▸ **TASK DETAILS**:
Give the number of lines in the records below that include "gruppi", and nothing more.

══ EXTRACTED MATERIAL ══

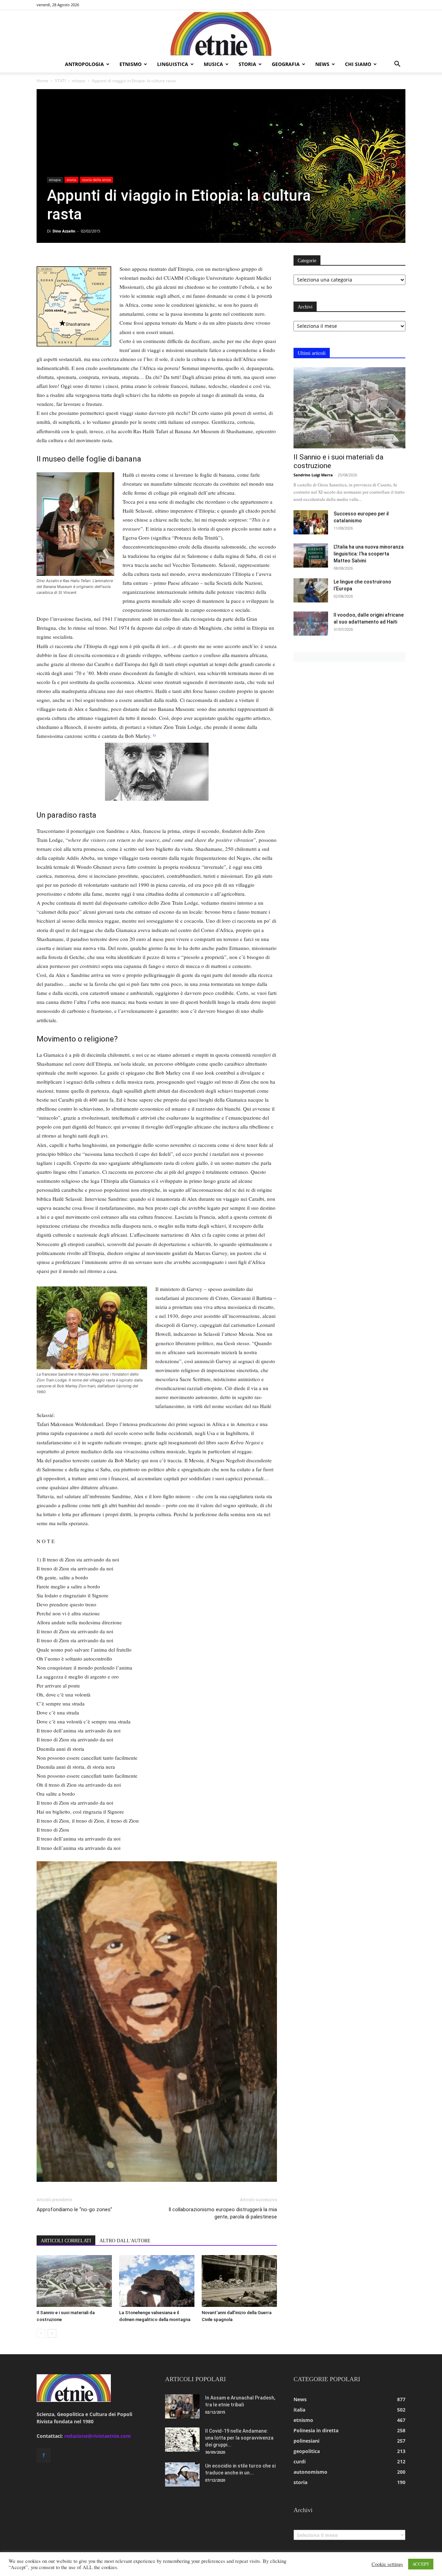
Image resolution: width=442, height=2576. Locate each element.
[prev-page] (41, 2333)
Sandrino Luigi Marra (313, 474)
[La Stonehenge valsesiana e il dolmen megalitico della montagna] (156, 2281)
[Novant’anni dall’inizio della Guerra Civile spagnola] (239, 2281)
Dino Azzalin (63, 231)
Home (42, 81)
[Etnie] (221, 33)
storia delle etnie (96, 179)
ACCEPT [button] (420, 2564)
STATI (60, 81)
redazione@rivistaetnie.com (97, 2436)
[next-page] (52, 2333)
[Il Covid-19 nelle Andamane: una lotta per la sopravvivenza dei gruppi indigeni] (182, 2439)
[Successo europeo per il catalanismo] (311, 522)
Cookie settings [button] (387, 2564)
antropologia (84, 64)
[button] (397, 64)
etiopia (78, 81)
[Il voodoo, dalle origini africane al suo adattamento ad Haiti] (311, 623)
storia (247, 64)
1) (154, 735)
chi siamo (358, 64)
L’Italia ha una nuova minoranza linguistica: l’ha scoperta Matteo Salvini (369, 553)
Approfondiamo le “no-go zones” (74, 2209)
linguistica (172, 64)
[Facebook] (43, 2455)
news (322, 64)
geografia (286, 64)
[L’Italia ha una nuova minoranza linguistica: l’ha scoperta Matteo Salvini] (311, 555)
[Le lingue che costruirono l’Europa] (311, 590)
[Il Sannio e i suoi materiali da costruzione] (74, 2281)
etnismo (130, 64)
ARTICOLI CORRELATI (66, 2240)
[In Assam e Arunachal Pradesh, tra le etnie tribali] (182, 2406)
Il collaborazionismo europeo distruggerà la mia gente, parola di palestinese (223, 2213)
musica (213, 64)
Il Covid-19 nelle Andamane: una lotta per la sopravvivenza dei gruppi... (239, 2437)
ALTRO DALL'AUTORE (125, 2240)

═══

▸ **SOLVED PROBLEM**:
2